I LOVE LORD BUDDHA is the transgressive, transcendent first novel that some are calling the future of literature, and others are calling a post-pornographic revolution. Set in late-90’s Tokyo, it recounts the history of the Neo-Geisha Organization, a sex-and-death cult with an anti-consumerist, pro-hedonist, sub-Buddhist ideology. The cult is led by Hiyoko, a leggy Westerner with a penchant for Eastern philosophy and drug-fuelled sex binges. Her followers are the young women whose curiosity and perfect bodies have taken them thousands of miles from home to work in Tokyo’s neon-lit network of hostess bars.

I LOVE LORD BUDDHA takes its inspiration from the classical Japanese literature of the first millennium, the AUM Shinrikyo subway-gas cult, and the esoteric texts of Buddhism, while recalling the ultra-modern iconography of films like Kill Bill 1. Reading like manga, sounding like hard techno, feeling like fetish, I LOVE LORD BUDDHA paves the way for a new literature of undiluted aesthetics and ecstasy.

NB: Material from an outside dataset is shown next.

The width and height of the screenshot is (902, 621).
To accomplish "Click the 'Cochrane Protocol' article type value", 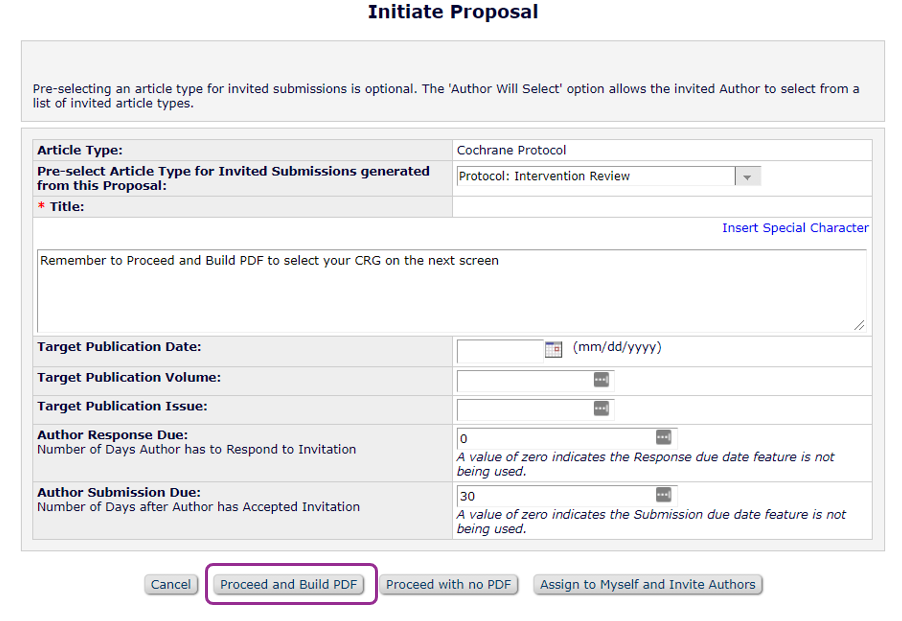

“Hillary Raphael’s devastating first novel delicately incises the raw sensorial material that makes Tokyo the most compelling contemporary city: sex, obsession, digital excess and religious terrorism. Haunting and innovative, it’s a brilliantly multi-vocal debut that will leave its readers begging for more of its intense and aberrant pleasures. Intoxicating.” –Stephen Barber

Hillary Raphael is 28 and lives in New York and Tokyo. She is also the author of OUTCAST SAMURAI DANCER, a study of Japanese avant-garde dance. I LOVE LORD BUDDHA is her first novel.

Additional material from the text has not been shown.